My understanding was that doubles are stored based on the IEEE 754-2008 standard in C++, where the first bit is the sign, the following 11 are the exponents and the remaining 52 are the fraction. However, the code below + output shows something else.
Code
#include <bitset>
#include <iostream>
int main() {
double value_float = 1.5;
uint64_t value_uint = 0;
std::memcpy(&value_uint, &value_float, 8);
std::cout << value_uint << std::endl;
std::bitset<64>doubleBitset(value_uint);
std::cout << "DoubleBitset for " << value_float << " is: ";
std::cout << doubleBitset << std::endl;
}
Output: DoubleBitset for 1.5 is: 0011111111111000000000000000000000000000000000000000000000000000
Why isn't the output 0b0 - 00000000001 1000000000000000000000000000000000000000000000000000;
The double stores the exponent biased. This means that essentially it is stored as an unsigned integer and whenever it is used 1023 is subtracted. This will essentially mean that positive numbers will have their first bit set, while 0 will only have that bit unset. A good overview on the standard is the Wiki article.

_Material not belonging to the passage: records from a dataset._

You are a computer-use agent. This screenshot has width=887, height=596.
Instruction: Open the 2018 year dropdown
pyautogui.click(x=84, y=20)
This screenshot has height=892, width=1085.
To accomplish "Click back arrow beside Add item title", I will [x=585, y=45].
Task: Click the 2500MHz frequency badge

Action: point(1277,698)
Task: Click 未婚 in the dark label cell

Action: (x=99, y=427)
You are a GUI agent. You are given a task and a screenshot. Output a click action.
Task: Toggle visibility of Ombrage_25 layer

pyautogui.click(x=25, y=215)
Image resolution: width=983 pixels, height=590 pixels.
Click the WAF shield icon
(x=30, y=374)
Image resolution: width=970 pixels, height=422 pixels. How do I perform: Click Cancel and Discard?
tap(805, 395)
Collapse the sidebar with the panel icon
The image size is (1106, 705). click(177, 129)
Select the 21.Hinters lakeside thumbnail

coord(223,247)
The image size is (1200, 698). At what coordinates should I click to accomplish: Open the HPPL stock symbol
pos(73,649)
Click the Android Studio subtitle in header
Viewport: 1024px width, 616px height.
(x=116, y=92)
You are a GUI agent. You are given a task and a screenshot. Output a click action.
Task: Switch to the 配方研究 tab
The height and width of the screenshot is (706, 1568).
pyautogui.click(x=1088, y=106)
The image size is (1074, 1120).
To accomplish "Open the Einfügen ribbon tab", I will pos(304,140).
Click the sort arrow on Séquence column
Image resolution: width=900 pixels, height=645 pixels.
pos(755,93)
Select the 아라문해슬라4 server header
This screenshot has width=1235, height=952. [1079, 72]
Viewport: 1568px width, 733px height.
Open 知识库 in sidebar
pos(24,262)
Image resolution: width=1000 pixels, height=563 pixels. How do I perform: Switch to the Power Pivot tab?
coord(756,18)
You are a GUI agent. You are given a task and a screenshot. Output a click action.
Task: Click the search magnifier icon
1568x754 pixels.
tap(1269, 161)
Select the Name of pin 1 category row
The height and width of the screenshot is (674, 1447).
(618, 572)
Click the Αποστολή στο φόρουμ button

Back to the question if we calculate the representation manually we get: 1) First bit is 0 since positive. 2) The exponent needs to be 0 so it is set to 0b01111111111 as that represents a 0 exponent. 3) The mantissa will be what you expect, i.e. one bit set at the start then 51 zeros.
Edit: As pointed out in the comments there are some special meaning in the exponent in some cases. If the exponent is 2047 then if all of the mantissa is 0 then it represents Inf or -Inf. If the mantissa is not all 0 if the previous case, then the value is NaN. To represent zero the mantissa must be 0 with exponent 0 as well. I like to think of these as special cases rather than a code, since most of these are conditional on the other parts of the double's representation, but Eric Postpischil's comment is an other way to think about this.